## Task directions
No pictures belong in the copy. Set down exactly the lines from the one that contains "You are a computer-use agent." through the end of the data.

[Screenshot grounding data]
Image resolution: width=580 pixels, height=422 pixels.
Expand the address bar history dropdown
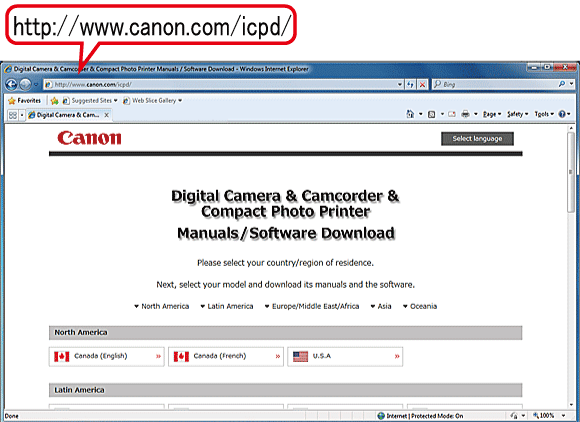point(399,84)
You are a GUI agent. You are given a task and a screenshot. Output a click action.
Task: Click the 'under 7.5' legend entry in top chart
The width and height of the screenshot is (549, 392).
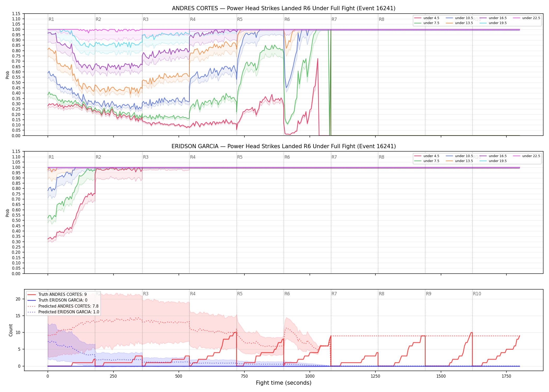(427, 23)
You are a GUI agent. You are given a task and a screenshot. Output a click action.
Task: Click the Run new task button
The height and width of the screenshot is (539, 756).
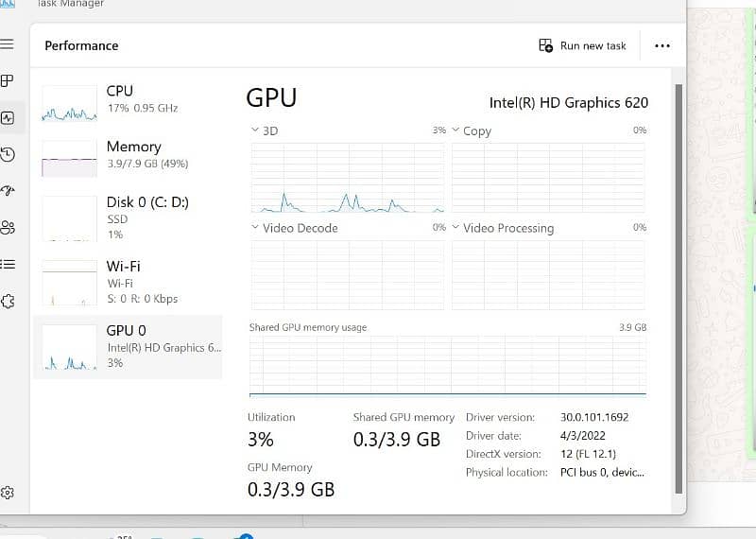582,45
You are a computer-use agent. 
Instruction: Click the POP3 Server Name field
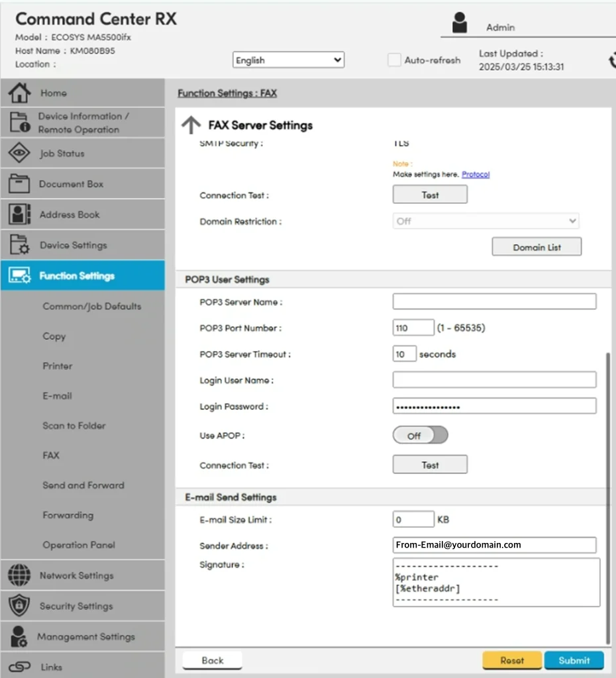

## Written response
You are a computer-use agent. 
Instruction: Click the POP3 Server Name field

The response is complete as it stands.